— Exercise instructions —
1. In the forum thread about turns per second, roughly how many moves per second does alexc say he reaches with his left hand doing R U' R' U?
2. Retype the forum thread about turns per second from "## Lofty (Aug" up to and including "## *LukeMayn* (Aug 3, 2008)".
3. Extend the forum thread about raising turns-per-second speed, starting right after the point where it stops.

— Excerpt to read —
# How to raise your turns per second speed.



## *LukeMayn* (Aug 2, 2008)

Can anyone *points finger at lofty* tell me how to improve my turns per second? I really suck at turning fast with OH which is letting me down, please help. my finger tricks are as follows(Right handed) U/U',R/R',F *index* L/L', F' pinky. I never use any other sides. ZZ ftw


----------



## alexc (Aug 2, 2008)

Are you using RH or LH algs? If you're using RH algs and using your RH, no wonder your turning speed is slow. It is a lot easier to do RH algs with your LH. I can probably get around 4-5 moves/second with my LH doing R U' R' U. With my RH, I can't even get close to that speed doing RH algs.


----------



## Lofty (Aug 2, 2008)

Just practice. I've been doing OH since I started cubing pretty much. I can get about 7 or 8 tps on a U now  Practice your algs so you have them down very good and there is no thinking about how to execute them. and Do things like L U L' U' or whatever.
I'm learning ZZ too  I get about 35 OH I'm terrible at EOLine...


----------



## *LukeMayn* (Aug 3, 2008)

lol same problem with EOLine but hat MH guys seems to be alright.(lofty)
and I use right hand (this is for PLL's) and usually just do a z' then U,L alg which was originally 2gen RU. I plan to learn that J-perm which L.O.S uses for OH.


----------



## Lucas Garron (Aug 3, 2008)

— Data excerpt —

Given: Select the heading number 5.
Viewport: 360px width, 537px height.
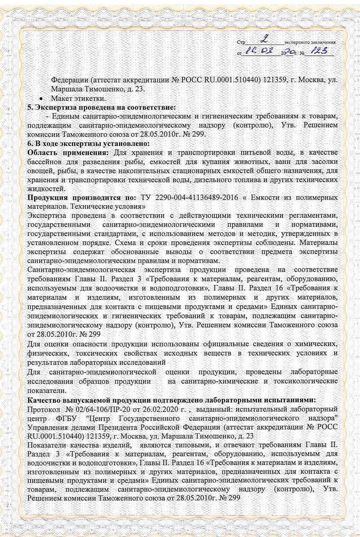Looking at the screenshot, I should [x=30, y=107].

— Written responses —
1. Around 4-5 moves per second.

2.
## Lofty (Aug 2, 2008)

Just practice. I've been doing OH since I started cubing pretty much. I can get about 7 or 8 tps on a U now  Practice your algs so you have them down very good and there is no thinking about how to execute them. and Do things like L U L' U' or whatever.
I'm learning ZZ too  I get about 35 OH I'm terrible at EOLine...


----------



## *LukeMayn* (Aug 3, 2008)

3.
Please, could we end such thread titles with question marks, not periods? Stefan points this out a lot, but apparently it's not working...


----------



## Tim_Likes_Cubing (Aug 13, 2008)

I use both hands for OH - what does this mean in terms of algorithms? Currently I just use 2h ones... (sorry for the off-topic)_


----------



## rjohnson_8ball (Aug 20, 2008)

Lucas Garron said:


> Please, could we end such thread titles with question marks, not periods? Stefan points this out a lot, but apparently it's not working...



Agree! I thought the first poster would explain a good way to increase a person's turns per second. The title misled me.


----------



## *LukeMayn* (Aug 23, 2008)

Oops sorry about that guys >.<


----------



## Leviticus (Aug 24, 2008)

*LukeMayn* said:


> Oops sorry about that guys >.<



So you don't change it :L


----------



## *LukeMayn* (Aug 24, 2008)

how do you cange it??? :confused:


----------



## StachuK1992 (Aug 24, 2008)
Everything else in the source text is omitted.